If the GPUs are listed by nvidia-smi -L but this sample fails, the GPU is unusable for compute in containers. The problem is the host GPU stack, not the Xisom image.

You can also confirm the fallback in the running container’s log:

Terminal window
docker compose -f docker-compose.release.yml logs inference | grep -E "CUDA failure 500|resolved to CPU"

This is a host-level GPU-compute problem on the platform driver layer, so the fix is on the host — not in the Xisom stack.

  1. Update the NVIDIA GPU driver on the host to a current build with full CUDA compute support. On a Windows + WSL2 host, also run wsl --update then wsl --shutdown afterwards.

  2. Re-wire the container runtime to the refreshed driver:

    Terminal window
    sudo nvidia-ctk runtime configure --runtime=docker
    sudo systemctl restart docker
  3. Re-run the compute sample until it prints Test PASSED:

    Terminal window
    docker run --rm --gpus all nvcr.io/nvidia/k8s/cuda-sample:vectoradd-cuda12.5.0
  4. Restart the inference container and confirm it picked up the GPU. No config change is needed — the default execution mode auto-selects the best available provider:

    Terminal window
    docker compose -f docker-compose.release.yml restart inference
    docker compose -f docker-compose.release.yml logs inference | grep "EP enabled"
    # expect: "TensorRT EP enabled" or "CUDA EP enabled"

Run cleanly on CPU instead of fighting the GPU probe. Set EXECUTION_MODE=cpu (or FORCE_CPU=1) on the inference service and restart. The box keeps predicting on CPU until the driver is fixed.

Do not enable strict GPU enforcement (STRICT_EP=1) with a GPU mode on a broken host — it will correctly refuse to start rather than silently run on CPU, which is the opposite of what you want during the workaround.

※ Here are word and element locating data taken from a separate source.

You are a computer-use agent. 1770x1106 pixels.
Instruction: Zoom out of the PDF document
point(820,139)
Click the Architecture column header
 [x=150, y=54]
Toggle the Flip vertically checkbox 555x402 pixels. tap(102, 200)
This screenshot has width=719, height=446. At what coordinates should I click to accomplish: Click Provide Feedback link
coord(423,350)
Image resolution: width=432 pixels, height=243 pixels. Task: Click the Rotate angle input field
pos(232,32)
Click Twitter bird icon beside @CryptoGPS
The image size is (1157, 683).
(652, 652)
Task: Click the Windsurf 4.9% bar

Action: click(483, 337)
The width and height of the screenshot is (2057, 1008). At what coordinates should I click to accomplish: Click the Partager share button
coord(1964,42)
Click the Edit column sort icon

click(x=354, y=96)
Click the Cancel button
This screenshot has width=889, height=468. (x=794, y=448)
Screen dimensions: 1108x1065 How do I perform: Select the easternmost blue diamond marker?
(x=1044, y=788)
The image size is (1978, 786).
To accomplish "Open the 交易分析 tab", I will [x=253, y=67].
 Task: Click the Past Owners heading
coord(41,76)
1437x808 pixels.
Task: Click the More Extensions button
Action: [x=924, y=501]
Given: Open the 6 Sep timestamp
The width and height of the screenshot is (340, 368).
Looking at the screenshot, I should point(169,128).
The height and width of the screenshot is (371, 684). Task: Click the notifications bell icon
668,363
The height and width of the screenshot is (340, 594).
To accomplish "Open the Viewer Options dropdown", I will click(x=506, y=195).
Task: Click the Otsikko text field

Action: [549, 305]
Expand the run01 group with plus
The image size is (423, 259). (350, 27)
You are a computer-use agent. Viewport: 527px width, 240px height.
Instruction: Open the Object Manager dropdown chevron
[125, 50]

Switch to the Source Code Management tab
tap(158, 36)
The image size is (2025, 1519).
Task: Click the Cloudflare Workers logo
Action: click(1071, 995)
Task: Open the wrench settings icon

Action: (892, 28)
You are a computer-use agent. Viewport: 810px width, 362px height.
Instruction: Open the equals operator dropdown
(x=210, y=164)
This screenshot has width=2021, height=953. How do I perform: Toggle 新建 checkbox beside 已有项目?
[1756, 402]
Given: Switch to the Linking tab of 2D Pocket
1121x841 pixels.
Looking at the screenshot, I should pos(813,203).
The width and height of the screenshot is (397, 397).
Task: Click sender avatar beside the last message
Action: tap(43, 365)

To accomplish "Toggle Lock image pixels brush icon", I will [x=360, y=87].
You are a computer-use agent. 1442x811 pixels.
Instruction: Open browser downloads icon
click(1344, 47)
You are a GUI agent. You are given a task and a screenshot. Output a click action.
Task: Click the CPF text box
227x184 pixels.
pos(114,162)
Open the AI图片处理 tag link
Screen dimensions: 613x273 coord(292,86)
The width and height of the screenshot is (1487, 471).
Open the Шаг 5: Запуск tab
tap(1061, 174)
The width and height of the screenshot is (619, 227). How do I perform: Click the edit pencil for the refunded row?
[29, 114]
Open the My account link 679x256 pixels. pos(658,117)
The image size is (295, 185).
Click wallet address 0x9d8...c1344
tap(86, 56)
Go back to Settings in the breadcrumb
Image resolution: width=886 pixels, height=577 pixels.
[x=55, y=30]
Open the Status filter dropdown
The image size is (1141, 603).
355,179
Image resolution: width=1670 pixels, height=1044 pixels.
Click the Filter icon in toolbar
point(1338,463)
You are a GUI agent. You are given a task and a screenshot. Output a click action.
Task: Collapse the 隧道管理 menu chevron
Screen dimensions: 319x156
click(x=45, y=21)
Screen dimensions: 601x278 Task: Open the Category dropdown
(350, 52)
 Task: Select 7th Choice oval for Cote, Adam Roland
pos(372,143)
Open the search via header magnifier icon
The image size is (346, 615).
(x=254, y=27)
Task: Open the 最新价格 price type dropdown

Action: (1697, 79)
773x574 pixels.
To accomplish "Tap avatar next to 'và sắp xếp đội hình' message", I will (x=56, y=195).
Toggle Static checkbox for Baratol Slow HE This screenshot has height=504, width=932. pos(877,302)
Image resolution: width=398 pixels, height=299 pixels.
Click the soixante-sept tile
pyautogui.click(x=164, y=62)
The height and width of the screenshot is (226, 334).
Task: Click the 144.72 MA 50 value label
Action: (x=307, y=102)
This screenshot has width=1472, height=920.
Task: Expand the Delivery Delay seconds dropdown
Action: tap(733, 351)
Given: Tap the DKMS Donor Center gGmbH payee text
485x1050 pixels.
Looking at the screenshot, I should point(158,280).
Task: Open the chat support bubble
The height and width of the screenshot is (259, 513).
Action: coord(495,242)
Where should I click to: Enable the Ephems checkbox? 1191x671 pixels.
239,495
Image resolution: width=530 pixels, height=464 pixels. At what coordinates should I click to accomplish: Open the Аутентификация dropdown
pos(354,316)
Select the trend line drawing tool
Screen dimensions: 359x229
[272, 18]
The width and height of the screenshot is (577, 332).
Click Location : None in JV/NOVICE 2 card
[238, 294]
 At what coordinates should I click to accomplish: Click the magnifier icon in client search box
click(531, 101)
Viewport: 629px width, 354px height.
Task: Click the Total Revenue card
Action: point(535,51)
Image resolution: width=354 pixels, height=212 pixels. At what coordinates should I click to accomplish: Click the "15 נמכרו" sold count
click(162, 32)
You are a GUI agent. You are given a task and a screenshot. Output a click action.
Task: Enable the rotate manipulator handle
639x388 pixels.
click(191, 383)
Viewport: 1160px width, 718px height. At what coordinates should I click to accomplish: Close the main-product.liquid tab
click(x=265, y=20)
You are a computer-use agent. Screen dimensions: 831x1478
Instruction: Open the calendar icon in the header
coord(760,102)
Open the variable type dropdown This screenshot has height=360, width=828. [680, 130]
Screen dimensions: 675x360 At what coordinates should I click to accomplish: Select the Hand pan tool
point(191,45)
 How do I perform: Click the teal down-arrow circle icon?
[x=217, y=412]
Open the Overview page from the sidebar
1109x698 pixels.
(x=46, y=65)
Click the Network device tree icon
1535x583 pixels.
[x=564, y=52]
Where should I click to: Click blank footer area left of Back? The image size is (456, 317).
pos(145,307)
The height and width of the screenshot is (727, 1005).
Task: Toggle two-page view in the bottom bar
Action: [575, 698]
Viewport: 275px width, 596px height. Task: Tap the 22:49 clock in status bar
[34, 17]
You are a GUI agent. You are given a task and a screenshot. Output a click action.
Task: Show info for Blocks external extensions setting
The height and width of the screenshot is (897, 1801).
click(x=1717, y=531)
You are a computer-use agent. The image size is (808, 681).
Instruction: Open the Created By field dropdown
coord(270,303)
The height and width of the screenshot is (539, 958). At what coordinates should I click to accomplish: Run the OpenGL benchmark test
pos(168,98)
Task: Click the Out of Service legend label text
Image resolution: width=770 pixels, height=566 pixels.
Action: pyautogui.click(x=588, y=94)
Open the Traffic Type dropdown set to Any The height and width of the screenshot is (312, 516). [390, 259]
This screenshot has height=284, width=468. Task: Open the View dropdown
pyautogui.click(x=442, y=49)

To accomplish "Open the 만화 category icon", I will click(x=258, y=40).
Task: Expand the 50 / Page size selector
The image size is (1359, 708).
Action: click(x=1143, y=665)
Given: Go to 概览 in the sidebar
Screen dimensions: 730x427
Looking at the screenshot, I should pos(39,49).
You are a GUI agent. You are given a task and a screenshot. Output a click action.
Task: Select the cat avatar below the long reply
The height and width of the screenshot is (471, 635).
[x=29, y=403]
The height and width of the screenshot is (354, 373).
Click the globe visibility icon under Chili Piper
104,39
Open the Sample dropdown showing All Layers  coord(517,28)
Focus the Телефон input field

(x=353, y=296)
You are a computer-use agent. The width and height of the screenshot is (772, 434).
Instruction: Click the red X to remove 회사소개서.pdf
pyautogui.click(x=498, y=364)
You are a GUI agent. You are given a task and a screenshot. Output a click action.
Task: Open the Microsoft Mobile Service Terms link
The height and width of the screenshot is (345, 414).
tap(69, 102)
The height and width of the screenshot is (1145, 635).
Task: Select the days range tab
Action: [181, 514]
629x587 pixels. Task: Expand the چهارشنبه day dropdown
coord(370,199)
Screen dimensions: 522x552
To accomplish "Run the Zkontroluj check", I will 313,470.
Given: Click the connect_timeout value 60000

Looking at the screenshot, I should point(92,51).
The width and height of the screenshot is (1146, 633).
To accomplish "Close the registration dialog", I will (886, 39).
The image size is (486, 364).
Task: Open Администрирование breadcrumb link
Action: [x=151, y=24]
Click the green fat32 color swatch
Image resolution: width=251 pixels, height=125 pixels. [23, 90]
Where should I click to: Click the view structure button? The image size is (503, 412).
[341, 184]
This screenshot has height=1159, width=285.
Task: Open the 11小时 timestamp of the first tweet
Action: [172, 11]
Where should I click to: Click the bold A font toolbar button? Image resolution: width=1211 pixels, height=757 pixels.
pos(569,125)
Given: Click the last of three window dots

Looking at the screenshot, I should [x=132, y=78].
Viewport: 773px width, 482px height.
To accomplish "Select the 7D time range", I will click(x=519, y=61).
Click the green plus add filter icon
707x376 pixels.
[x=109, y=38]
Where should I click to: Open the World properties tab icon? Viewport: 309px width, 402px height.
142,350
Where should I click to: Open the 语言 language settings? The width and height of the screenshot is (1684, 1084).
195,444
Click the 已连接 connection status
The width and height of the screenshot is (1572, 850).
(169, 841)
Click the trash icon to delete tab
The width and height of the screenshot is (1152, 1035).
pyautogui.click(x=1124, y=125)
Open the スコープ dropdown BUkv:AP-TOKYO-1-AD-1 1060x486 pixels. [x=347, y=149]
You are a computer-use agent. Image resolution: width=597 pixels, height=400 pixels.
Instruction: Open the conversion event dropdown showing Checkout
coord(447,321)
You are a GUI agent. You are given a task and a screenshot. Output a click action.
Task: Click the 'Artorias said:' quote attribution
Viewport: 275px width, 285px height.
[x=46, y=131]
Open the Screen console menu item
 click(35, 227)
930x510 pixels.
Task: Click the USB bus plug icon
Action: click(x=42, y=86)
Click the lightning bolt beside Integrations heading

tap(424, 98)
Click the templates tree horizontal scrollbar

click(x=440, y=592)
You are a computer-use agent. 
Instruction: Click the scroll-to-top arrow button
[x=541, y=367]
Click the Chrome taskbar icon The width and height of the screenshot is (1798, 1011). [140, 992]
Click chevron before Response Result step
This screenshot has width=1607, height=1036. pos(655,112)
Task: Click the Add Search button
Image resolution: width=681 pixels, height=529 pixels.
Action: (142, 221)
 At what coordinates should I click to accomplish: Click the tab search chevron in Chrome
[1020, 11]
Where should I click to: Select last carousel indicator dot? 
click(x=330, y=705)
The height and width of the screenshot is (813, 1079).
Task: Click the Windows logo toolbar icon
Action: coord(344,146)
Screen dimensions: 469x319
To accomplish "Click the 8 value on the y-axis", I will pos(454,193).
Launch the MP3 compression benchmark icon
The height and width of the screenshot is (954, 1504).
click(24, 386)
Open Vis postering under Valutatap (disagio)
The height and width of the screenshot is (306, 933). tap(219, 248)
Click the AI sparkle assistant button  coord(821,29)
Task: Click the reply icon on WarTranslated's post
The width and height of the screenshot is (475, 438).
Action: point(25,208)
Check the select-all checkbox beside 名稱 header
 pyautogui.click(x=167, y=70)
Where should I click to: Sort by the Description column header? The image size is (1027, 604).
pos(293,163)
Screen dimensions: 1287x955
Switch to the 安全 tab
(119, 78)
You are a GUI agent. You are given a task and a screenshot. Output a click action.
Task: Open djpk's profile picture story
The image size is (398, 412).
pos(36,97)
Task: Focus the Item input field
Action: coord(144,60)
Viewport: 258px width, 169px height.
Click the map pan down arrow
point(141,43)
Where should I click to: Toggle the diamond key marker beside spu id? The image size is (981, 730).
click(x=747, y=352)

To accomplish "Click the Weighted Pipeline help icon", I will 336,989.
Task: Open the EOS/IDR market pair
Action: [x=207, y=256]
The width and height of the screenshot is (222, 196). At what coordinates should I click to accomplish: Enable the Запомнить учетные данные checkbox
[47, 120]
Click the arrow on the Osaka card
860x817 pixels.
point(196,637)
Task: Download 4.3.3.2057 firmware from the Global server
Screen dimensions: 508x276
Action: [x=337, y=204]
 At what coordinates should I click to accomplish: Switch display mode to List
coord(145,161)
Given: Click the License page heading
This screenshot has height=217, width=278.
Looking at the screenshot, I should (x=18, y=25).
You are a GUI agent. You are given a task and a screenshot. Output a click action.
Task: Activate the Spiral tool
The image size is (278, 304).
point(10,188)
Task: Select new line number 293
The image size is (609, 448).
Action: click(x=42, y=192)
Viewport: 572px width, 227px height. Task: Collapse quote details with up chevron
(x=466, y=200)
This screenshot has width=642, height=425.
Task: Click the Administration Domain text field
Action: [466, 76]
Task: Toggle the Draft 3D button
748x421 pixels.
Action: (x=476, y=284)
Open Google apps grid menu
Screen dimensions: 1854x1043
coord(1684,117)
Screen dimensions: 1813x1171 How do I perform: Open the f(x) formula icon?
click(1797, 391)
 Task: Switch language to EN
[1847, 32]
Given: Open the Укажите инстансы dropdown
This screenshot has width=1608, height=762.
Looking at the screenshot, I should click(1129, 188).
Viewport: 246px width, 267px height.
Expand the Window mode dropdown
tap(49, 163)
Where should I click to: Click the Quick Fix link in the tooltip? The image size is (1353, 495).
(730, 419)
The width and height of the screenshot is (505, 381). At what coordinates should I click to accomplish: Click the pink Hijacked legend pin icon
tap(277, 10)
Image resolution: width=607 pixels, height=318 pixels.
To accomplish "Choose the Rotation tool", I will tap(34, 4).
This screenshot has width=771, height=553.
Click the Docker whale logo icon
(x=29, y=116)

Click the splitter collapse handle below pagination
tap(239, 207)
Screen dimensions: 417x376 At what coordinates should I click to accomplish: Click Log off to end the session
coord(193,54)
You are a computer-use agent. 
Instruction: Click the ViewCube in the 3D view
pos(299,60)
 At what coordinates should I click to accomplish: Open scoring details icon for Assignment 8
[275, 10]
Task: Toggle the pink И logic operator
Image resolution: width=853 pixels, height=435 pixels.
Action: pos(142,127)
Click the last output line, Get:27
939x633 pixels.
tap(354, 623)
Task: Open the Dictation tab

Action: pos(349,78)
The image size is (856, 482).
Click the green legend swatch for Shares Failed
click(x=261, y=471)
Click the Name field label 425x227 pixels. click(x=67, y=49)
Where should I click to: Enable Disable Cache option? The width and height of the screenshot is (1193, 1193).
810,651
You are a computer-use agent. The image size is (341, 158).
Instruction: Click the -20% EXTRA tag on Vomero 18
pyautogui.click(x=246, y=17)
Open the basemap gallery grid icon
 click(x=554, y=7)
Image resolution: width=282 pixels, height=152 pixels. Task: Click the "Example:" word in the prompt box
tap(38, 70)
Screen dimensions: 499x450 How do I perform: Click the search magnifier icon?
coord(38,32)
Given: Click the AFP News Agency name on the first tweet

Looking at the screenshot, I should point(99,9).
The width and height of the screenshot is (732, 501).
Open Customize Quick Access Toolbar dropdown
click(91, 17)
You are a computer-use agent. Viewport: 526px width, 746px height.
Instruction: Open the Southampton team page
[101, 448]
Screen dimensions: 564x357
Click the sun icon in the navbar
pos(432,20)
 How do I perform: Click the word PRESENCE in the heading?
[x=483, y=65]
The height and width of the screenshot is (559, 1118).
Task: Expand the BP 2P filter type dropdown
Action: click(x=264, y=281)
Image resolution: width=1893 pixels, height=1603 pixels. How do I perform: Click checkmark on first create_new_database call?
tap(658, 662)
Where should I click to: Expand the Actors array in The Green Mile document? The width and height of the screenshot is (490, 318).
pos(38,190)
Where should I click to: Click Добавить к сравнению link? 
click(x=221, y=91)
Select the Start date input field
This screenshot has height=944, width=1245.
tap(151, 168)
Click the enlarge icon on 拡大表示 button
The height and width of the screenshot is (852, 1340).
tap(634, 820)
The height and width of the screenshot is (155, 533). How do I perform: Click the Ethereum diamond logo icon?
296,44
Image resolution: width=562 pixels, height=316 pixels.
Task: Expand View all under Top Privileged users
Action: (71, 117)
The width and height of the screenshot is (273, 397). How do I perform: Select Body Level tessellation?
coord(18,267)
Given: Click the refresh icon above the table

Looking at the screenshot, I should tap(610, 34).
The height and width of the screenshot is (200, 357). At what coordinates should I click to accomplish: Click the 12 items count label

  • Make a silent CPU fallback loud where GPU is mandatory. On boxes that must run on GPU, pin the provider and enable strict enforcement (EXECUTION_MODE=cuda + STRICT_EP=1) so a missing GPU library fails the container at startup instead of quietly degrading to CPU.
  • Treat the compute sample as the acceptance gate after any GPU-driver or host update — nvidia-smi passing is not sufficient evidence that inference will use the GPU.
  • First run is slow, not stuck. On first GPU start the engine is compiled and cached (2–3 minutes). Subsequent restarts are fast. Don’t mistake the long startup window for the failure above.